Cette "loi des petits-enfants", comme elle est communément appelée, représente une véritable bombe à retardement dans un pays comme Cuba, où tout le monde ou presque a un grand-père ou une grand-mère originaire d'Espagne et où le potentiel migratoire est énorme. Vu la situation économique et politique et les difficultés que rencontrent les Cubains pour voyager, certains sont prêts à remuer ciel et terre pour obtenir un passeport espagnol.
"Depuis quelque temps, on ne parle plus que de ça à La Havane, dans les taxis, les files d'attente, partout", confirme Siumey Torres Dopico, 28 ans, petite-fille d'un enfant de la guerre. Son grand-père, Pedro Manuel Dopico, originaire de La Corogne, est arrivé à Cuba à la fin de 1936, alors qu'il n'était qu'un petit garçon. Il a recouvré la nationalité espagnole en 2007. Depuis, il touche une retraite en Espagne. La mère de Siumey, Finita, est née à Cuba et a acquis la nationalité espagnole l'année dernière grâce à l'ancienne loi. Jusqu'à présent, Siumey ne pouvait pas prétendre à la nationalité espagnole parce que sa mère n'était pas née en Espagne. Mais, comme beaucoup de Cubains, elle attendait la loi sur les petits-enfants depuis un moment. Lorsque celle-ci est entrée en vigueur, un ami lui a obtenu les imprimés et un rendez-vous au consulat par Internet, et elle a été l'une des premières à déposer une demande.

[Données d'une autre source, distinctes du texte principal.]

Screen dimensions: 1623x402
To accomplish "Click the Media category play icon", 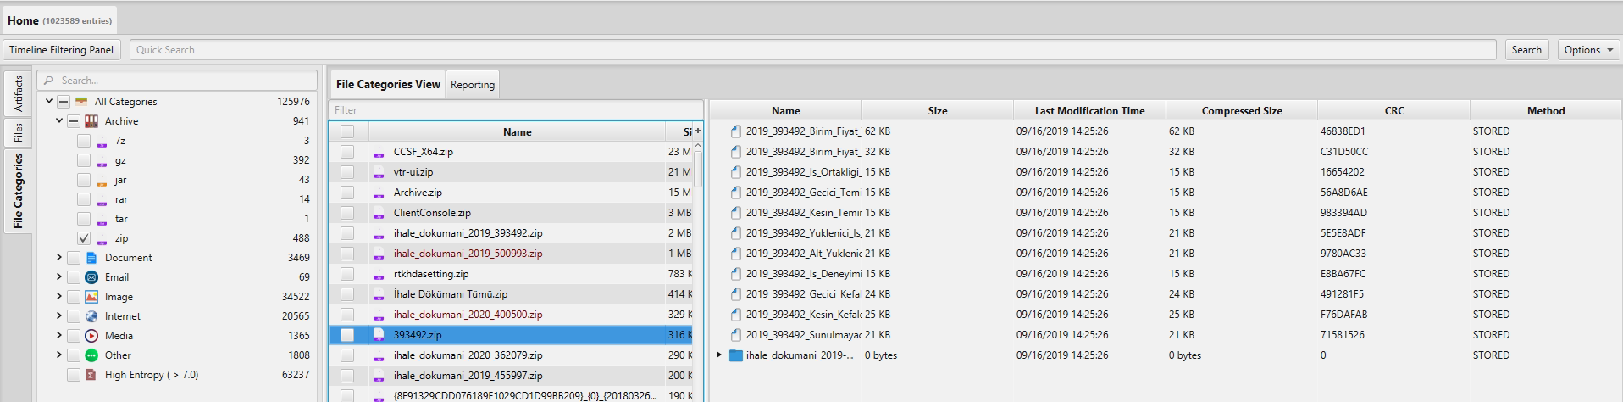I will 91,336.
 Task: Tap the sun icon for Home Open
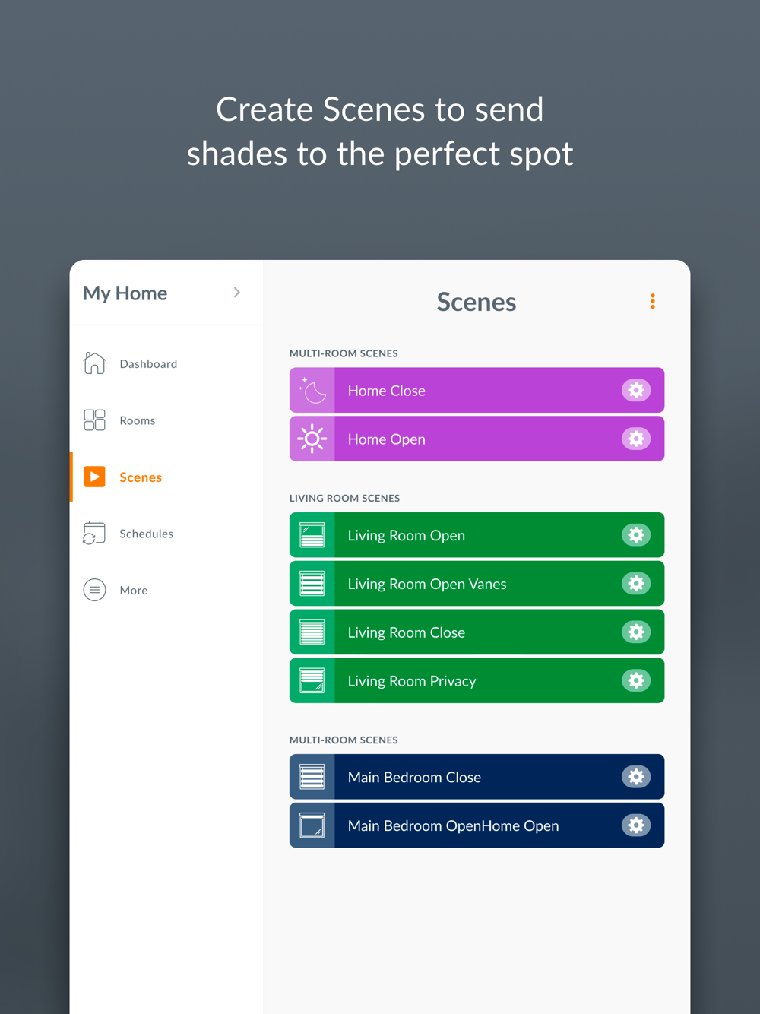[x=312, y=439]
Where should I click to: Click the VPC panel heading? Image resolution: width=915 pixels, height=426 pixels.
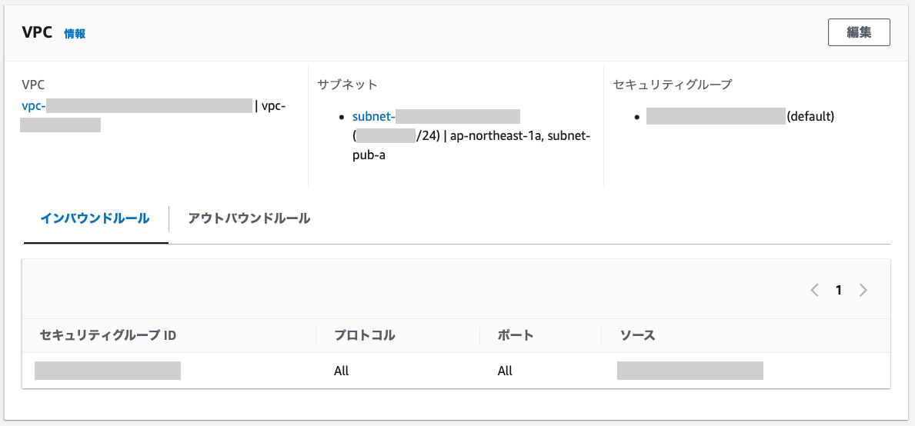37,33

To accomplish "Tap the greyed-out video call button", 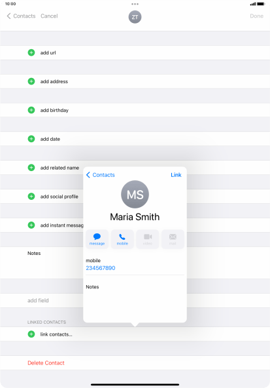I will (x=148, y=239).
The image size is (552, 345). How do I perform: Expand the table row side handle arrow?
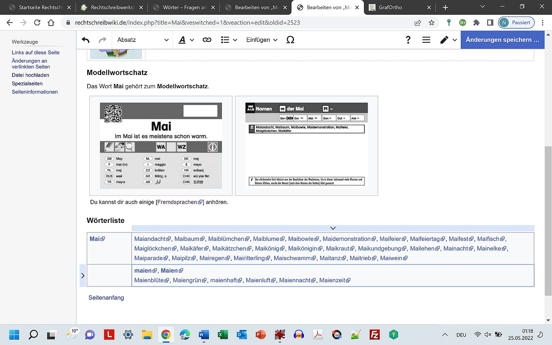tap(83, 275)
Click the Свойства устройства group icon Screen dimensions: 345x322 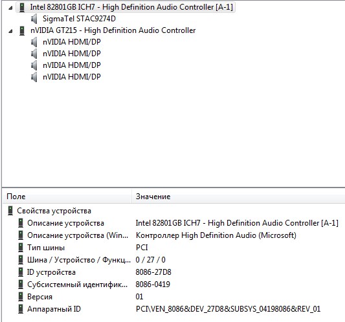click(x=10, y=211)
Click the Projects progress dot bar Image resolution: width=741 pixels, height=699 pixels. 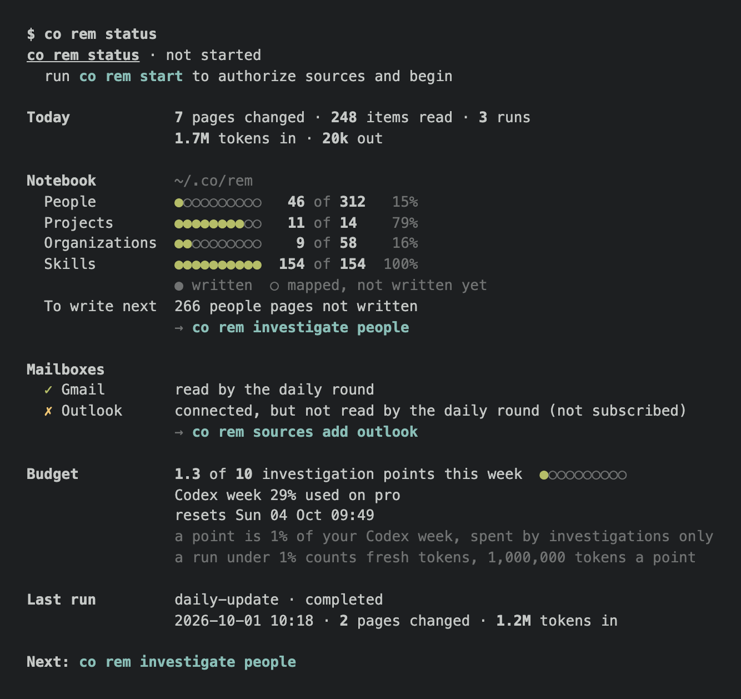(218, 224)
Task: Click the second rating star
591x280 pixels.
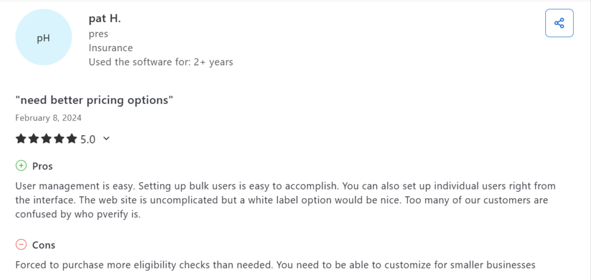Action: (x=34, y=139)
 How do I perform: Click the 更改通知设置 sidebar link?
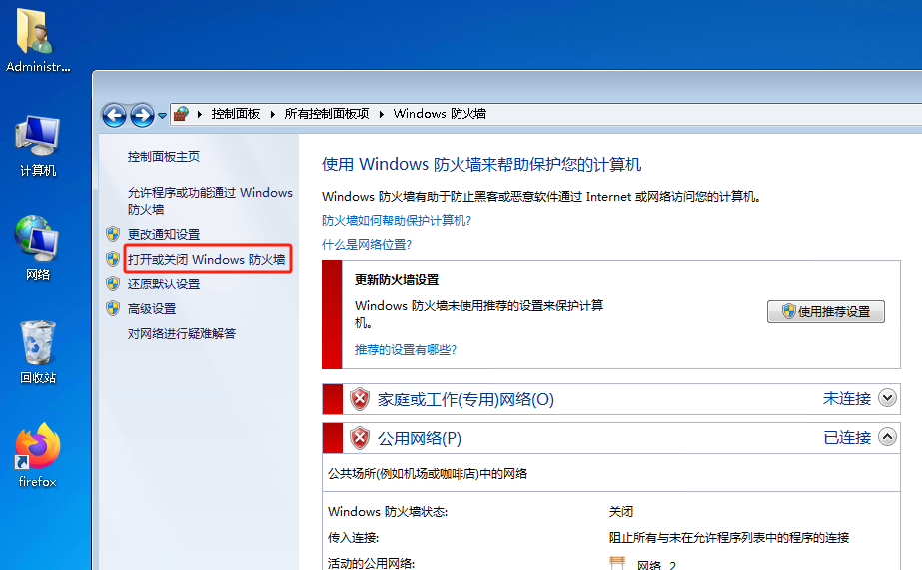(x=164, y=235)
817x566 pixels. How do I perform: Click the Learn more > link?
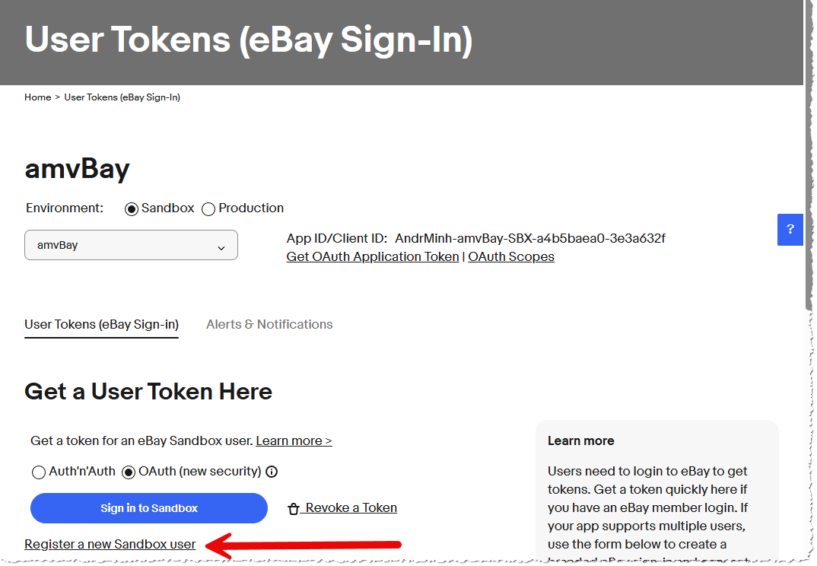(294, 440)
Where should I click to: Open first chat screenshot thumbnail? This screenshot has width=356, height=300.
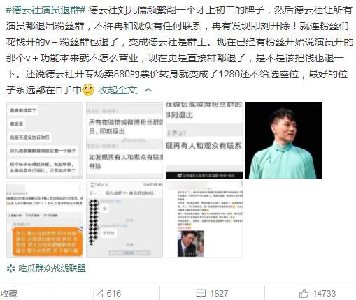pyautogui.click(x=45, y=140)
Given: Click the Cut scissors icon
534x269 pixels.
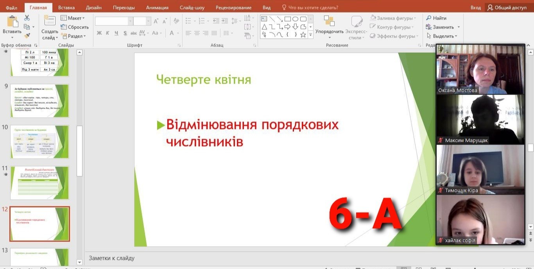Looking at the screenshot, I should coord(27,18).
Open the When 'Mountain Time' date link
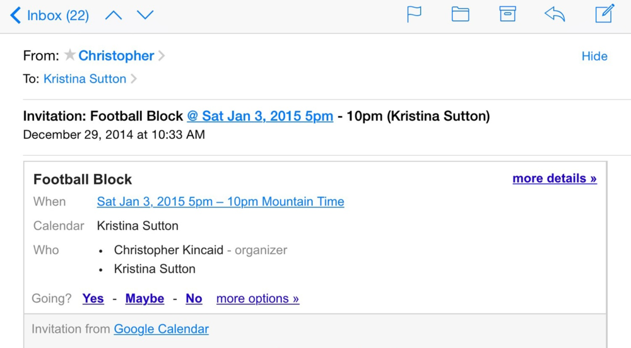 (x=220, y=201)
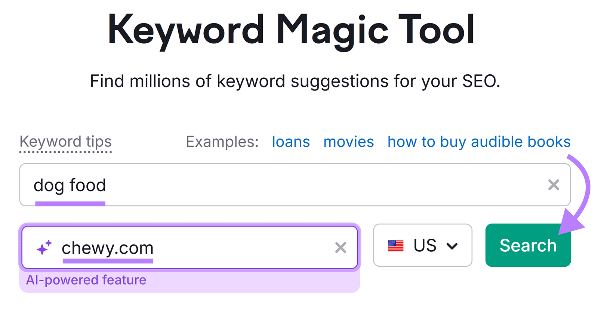Click the "Examples:" label row
Image resolution: width=598 pixels, height=313 pixels.
[x=222, y=142]
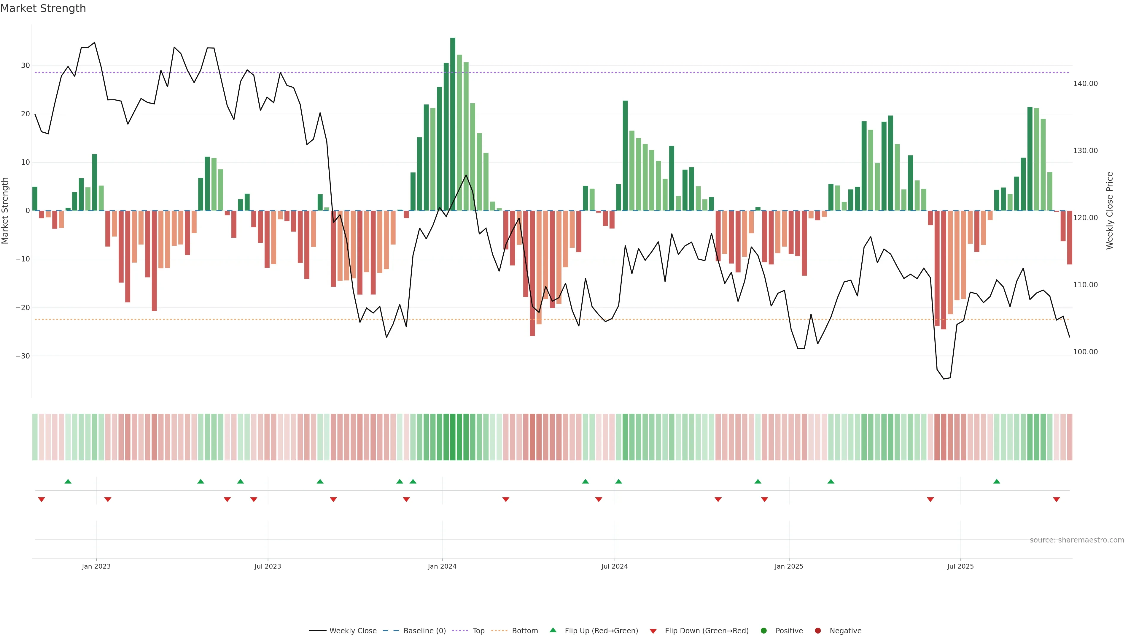Click the first red flip-down triangle marker
The image size is (1139, 641).
pos(42,499)
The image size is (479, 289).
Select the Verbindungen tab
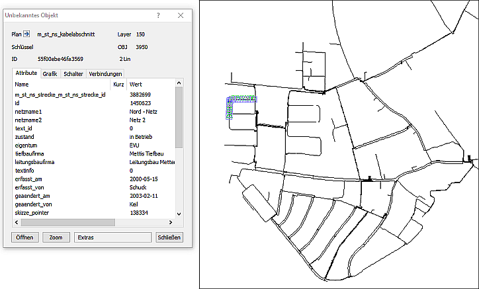pos(105,74)
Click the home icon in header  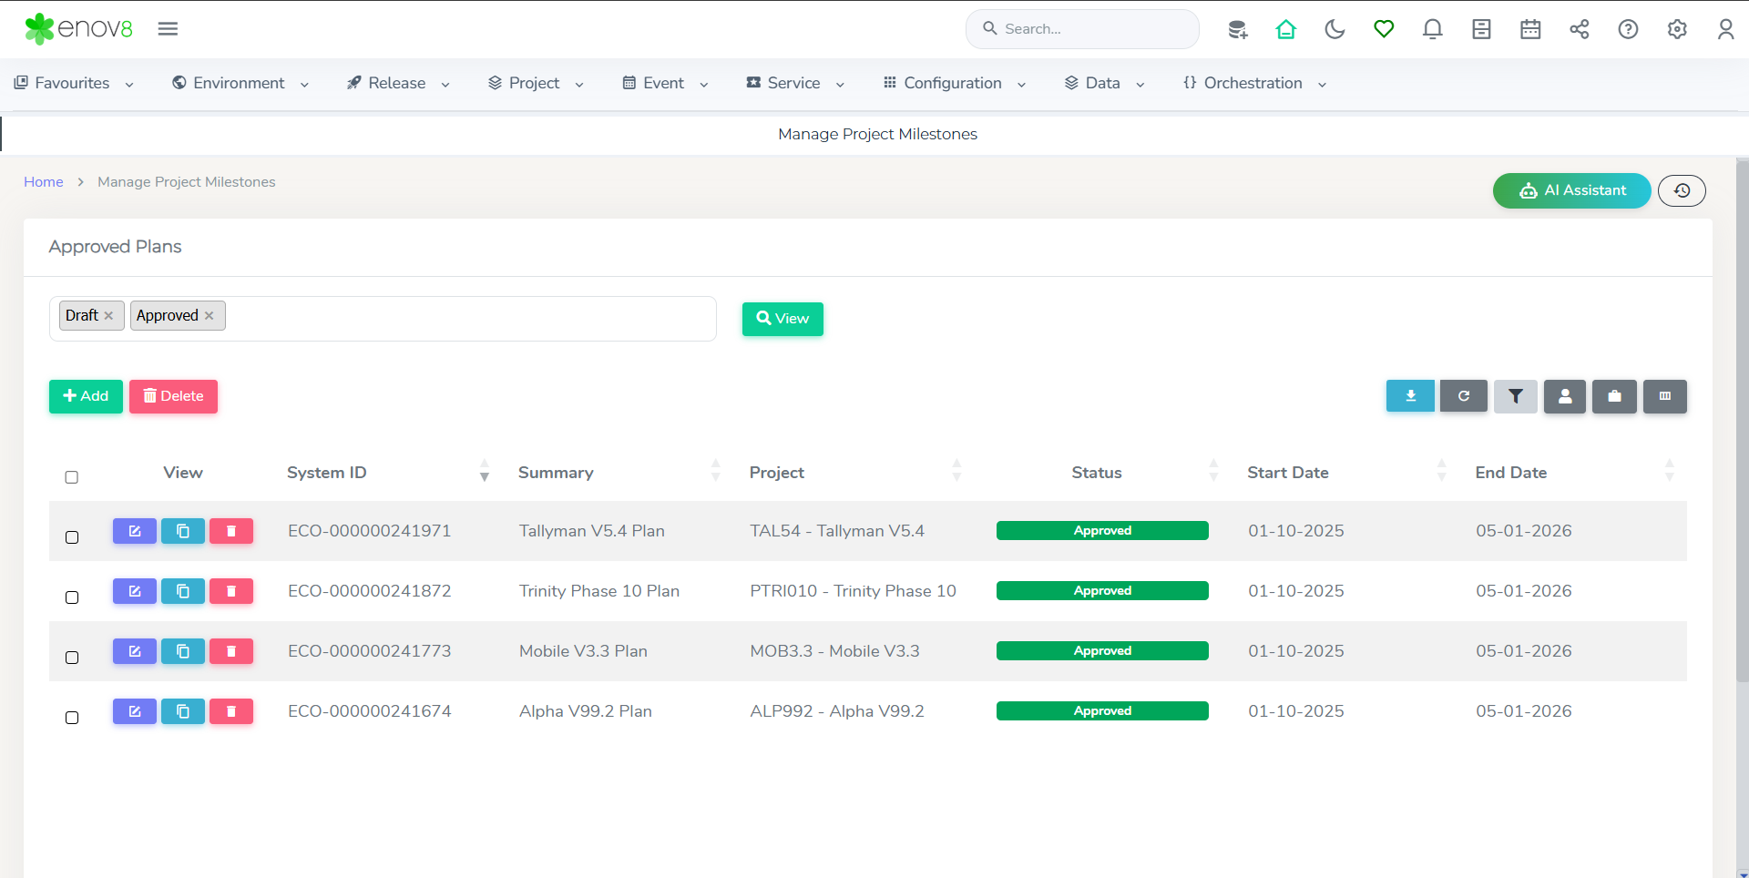pyautogui.click(x=1285, y=29)
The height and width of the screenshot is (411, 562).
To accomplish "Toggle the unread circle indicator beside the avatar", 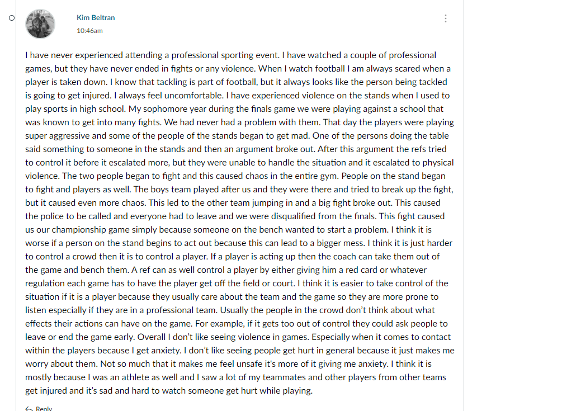I will [12, 18].
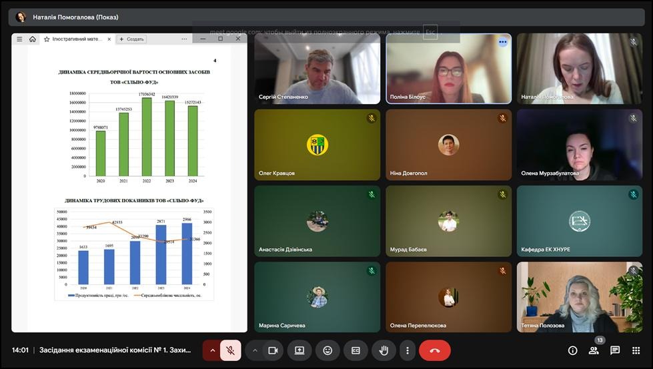Turn on closed captions

click(356, 350)
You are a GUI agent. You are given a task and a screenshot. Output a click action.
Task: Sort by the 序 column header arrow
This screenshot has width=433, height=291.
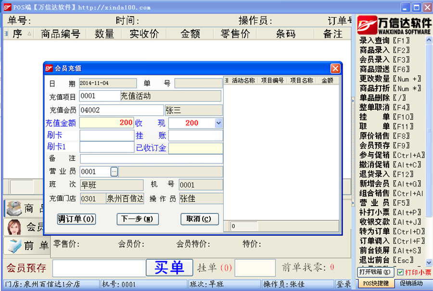tap(29, 34)
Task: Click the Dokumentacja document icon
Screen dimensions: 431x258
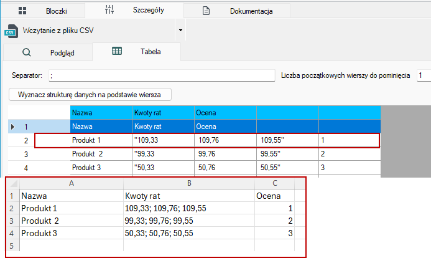Action: [206, 11]
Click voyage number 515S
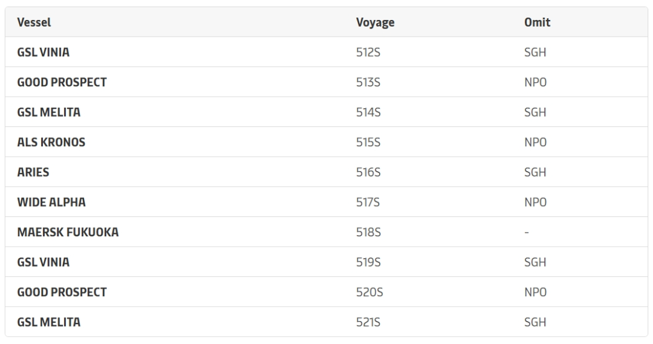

En un mois, qui plus est, riche en jours fériés, 20 000 Cubains ont demandé un rendez-vous au consulat pour présenter leurs papiers d'identité. "En plus, les rendez-vous ne peuvent être pris pour l'instant que par Internet", explique un fonctionnaire du consulat. Et seule une minorité de Cubains ont accès à ce service. Le consul d'Espagne, Pablo Barrios, qui est à la tête d'une équipe de 100 personnes, signale deux chiffres très révélateurs. En 1898, Cuba comptait 1,8 million d'habitants. Selon les calculs, environ 1 million d'Espagnols s'y sont installés dans le premier tiers du XXe siècle. Aujourd'hui, l'île a 11 millions d'habitants. Il a déjà reçu un millier de demandes. "La majorité émane de petits-enfants d'immigrés", précise-t-il. La famille de María Elena García, 43 ans, est un exemple type. Son grand-père, Antonio García Alemán, est arrivé à Cuba à l'âge de 17 ans. Il venait de Tenerife et n'avait "pas un sou vaillant". Il s'est installé à Cienfuegos comme agriculteur. Il est mort sans avoir revu l'Espagne. Le père de María Elena, né à Cuba, a recouvré la nationalité espagnole en 2007. "J'attendais la loi sur les petits-enfants avant même qu'elle ne commence à être débattue au Congrès", dit-elle.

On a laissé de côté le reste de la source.